SHORT PROBLEM A | Put the lines of the records below into a numbered list, starting at the line containing "Click the comments" and ending at the line containing "Click the Raw", both included. Leave out blank lines and anything outside that span.

┄┄┄┄┄┄

Admiral Charles Michel, Zukunft’s deputy, reportedly proposed sending U.S. Coast Guard ships to the South China Sea to maintain regional order at a naval conference in February.

China relies heavily on its coast guard and maritime militia in the South China Sea. Relying on civilian law enforcement allows China to counter claims that it is militarizing the South China Sea.

China’s coast guard was involved in 71 percent of the 45 incidents in the South China Sea between 2010 and 2016, the Center for Strategic and International Studies reports.

China’s maritime militia, a paramilitary force portrayed as a collection of civilian fishermen, has also been involved in multiple incidents.

“The enlargement and modernization of the China Coast Guard (CCG) forces will improve China’s ability to enforce its maritime claims,” a 2016 Department of Defense report on Chinese military power reveals, further noting, “In the next decade, a new force of civilian law enforcement ships will afford China the capability to patrol more robustly its claims in the East China Sea and the South China Sea.”

Zukunft believes that China might respond more positively to USCG white hulls than Navy cruisers and destroyers, commenting that the coast guard can more easily maneuver the “narrow door of diplomacy.”

“The U.S. Coast Guard has a very good relationship with the Chinese Coast Guard,” he explains.

Zukunft also said that the USCG could help Vietnam, Indonesia, and other Southeast Asian countries develop their maritime law enforcement capabilities and maintain stability at sea.

┄┄┄┄┄┄

SHORT PROBLEM B | Reproduce the whole passage above on the Coast Guard and the South China Sea word for word.

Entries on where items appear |
┄┄┄┄┄┄

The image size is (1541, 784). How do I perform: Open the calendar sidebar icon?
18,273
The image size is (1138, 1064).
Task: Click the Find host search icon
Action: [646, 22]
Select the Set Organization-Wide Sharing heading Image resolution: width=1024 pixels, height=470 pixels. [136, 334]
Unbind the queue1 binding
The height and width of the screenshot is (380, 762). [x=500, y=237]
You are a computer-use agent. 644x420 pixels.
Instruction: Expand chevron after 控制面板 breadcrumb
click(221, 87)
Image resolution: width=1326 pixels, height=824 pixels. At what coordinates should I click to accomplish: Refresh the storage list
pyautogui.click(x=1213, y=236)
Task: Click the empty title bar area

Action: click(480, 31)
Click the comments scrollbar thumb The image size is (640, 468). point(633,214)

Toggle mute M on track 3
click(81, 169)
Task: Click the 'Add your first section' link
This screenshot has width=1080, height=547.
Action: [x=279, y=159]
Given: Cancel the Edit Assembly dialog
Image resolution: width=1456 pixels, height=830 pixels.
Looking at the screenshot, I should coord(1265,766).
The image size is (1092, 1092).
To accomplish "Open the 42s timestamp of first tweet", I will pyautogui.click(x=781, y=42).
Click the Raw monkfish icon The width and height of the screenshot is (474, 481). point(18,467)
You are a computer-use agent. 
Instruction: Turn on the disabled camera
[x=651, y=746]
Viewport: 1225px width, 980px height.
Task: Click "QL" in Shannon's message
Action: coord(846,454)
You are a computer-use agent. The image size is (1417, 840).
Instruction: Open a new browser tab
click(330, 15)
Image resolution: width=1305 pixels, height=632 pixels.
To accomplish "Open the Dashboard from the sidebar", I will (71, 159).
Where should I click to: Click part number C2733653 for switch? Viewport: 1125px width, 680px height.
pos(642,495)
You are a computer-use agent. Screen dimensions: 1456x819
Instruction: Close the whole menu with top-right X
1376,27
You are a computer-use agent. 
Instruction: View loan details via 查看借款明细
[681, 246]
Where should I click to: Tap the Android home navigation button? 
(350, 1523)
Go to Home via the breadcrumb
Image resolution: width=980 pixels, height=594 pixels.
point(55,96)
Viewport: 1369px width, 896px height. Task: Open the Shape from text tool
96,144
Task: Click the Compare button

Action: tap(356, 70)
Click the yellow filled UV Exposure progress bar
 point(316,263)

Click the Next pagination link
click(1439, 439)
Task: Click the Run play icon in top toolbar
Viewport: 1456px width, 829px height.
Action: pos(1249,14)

┄┄┄┄┄┄

TASK ANSWER A |
1. Click the comments scrollbar thumb The image size is (640, 468). point(633,214)
2. Toggle mute M on track 3
3. click(81, 169)
4. Task: Click the 'Add your first section' link
5. This screenshot has width=1080, height=547.
6. Action: [x=279, y=159]
7. Given: Cancel the Edit Assembly dialog
8. Image resolution: width=1456 pixels, height=830 pixels.
9. Looking at the screenshot, I should coord(1265,766).
10. The image size is (1092, 1092).
11. To accomplish "Open the 42s timestamp of first tweet", I will pyautogui.click(x=781, y=42).
12. Click the Raw monkfish icon The width and height of the screenshot is (474, 481). point(18,467)

TASK ANSWER B |
Admiral Charles Michel, Zukunft’s deputy, reportedly proposed sending U.S. Coast Guard ships to the South China Sea to maintain regional order at a naval conference in February.

China relies heavily on its coast guard and maritime militia in the South China Sea. Relying on civilian law enforcement allows China to counter claims that it is militarizing the South China Sea.

China’s coast guard was involved in 71 percent of the 45 incidents in the South China Sea between 2010 and 2016, the Center for Strategic and International Studies reports.

China’s maritime militia, a paramilitary force portrayed as a collection of civilian fishermen, has also been involved in multiple incidents.

“The enlargement and modernization of the China Coast Guard (CCG) forces will improve China’s ability to enforce its maritime claims,” a 2016 Department of Defense report on Chinese military power reveals, further noting, “In the next decade, a new force of civilian law enforcement ships will afford China the capability to patrol more robustly its claims in the East China Sea and the South China Sea.”

Zukunft believes that China might respond more positively to USCG white hulls than Navy cruisers and destroyers, commenting that the coast guard can more easily maneuver the “narrow door of diplomacy.”

“The U.S. Coast Guard has a very good relationship with the Chinese Coast Guard,” he explains.

Zukunft also said that the USCG could help Vietnam, Indonesia, and other Southeast Asian countries develop their maritime law enforcement capabilities and maintain stability at sea.